▸ **Written exercise**: Rewrite every one of the entries below, substituting "px" for "pixels" and changing nothing else. Leave the pictures out of your version.

Rows from a dataset
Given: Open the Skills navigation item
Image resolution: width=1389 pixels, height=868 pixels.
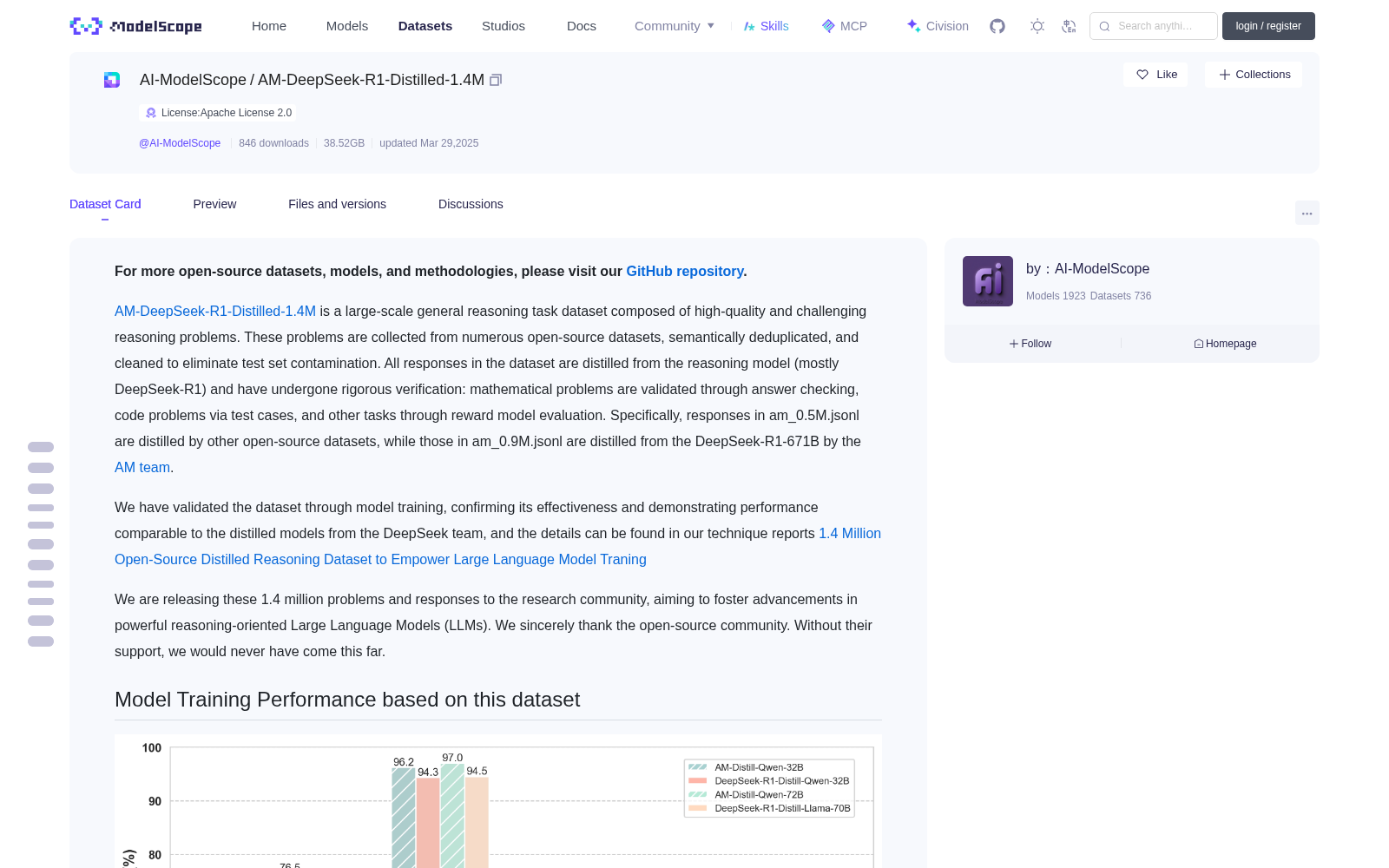Looking at the screenshot, I should pos(766,26).
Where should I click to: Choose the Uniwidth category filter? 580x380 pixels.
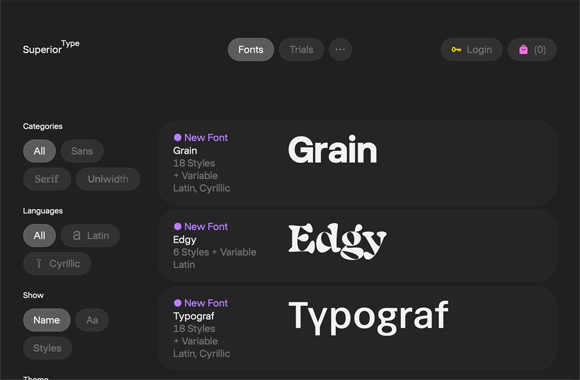point(108,179)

▸ **Result of this exercise**:
Given: Open the Skills navigation item
Image resolution: width=1389 px, height=868 px.
Looking at the screenshot, I should pos(766,26).
Where should I click to: Choose the Uniwidth category filter? 580x380 px.
point(108,179)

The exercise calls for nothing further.